Who is taking and selling your personal data? Washington state lawmakers work to give people more of a say

Joseph O'Sullivan, The Seattle Times on

Published in Science & Technology News

OLYMPIA, Wash. -- Washington lawmakers are making another push to pass privacy regulations that govern companies' collection and sale of people's private digital information.

A proposal to implement European-style data-privacy regulations -- with more consumer rights about the personal information gathered -- fell apart last year, in part because of questions about whether it offered enough protections and how it addressed facial-recognition programs.

Sen. Reuven Carlyle, D-Seattle, is sponsoring a new version of his Washington privacy act, known this year as Senate Bill 6281. It will get a public hearing Wednesday in the Senate Committee on Environment, Energy & Technology.

"It has never been more important for state governments to take bold and meaningful action in the arena of consumer-data privacy," said Carlyle during a news conference Monday.

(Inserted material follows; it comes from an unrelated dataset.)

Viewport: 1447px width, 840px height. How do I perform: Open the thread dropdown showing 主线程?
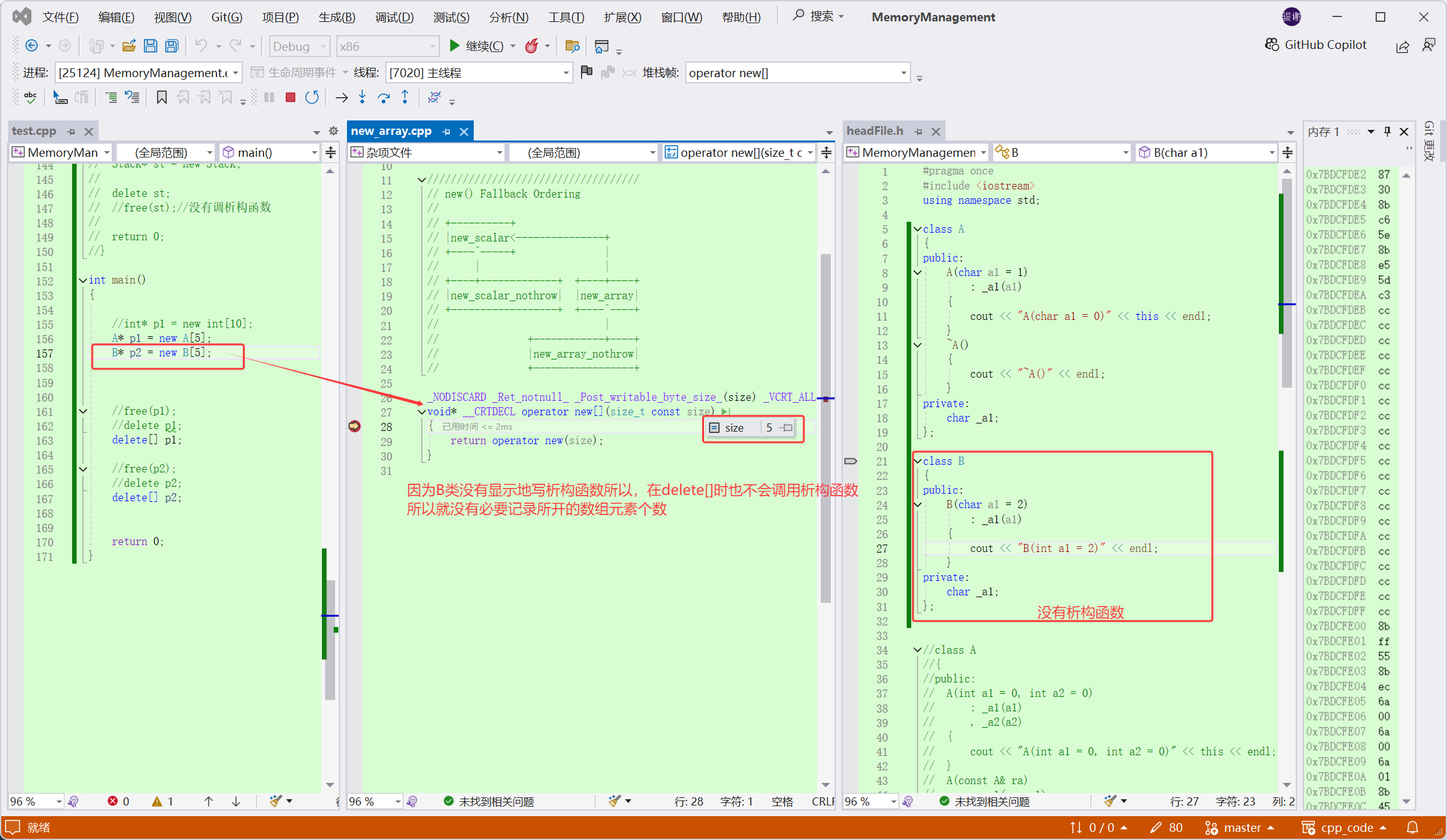(x=565, y=73)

SB 6281 would apply to entities conducting business in Washington that control or process data for at least 100,000 consumers. Businesses that get 50% or more of their gross revenue from the sale of personal data, and control or process information on 25,000 or more consumers, would also be subject to the regulations.

Those companies could range from behemoths like Facebook and Microsoft, to largely little-known data brokers and also retail stores.


If asked, those companies would have to say whether a requester's data is being used, and provide that data. They also would have to correct inaccurate data if requested, and delete personal information under some circumstances, for example, if it were no longer necessary.

Individuals would not be able to bring lawsuits against companies for breaking the legislation, but the state Attorney General's Office would be able to pursue violations under the state's Consumer Privacy Act.

Rep. Zack Hudgins, D-Tukwila, chair of the House Innovation, Technology & Economic Development Committee, said Carlyle's new proposal satisfies some of the concerns he had about last year's bill, but more work is necessary.

Meanwhile, Sen. Joe Nguyen, D-White Center, is sponsoring Senate Bill 6280 to provide some regulations for state and local governments using facial-recognition programs.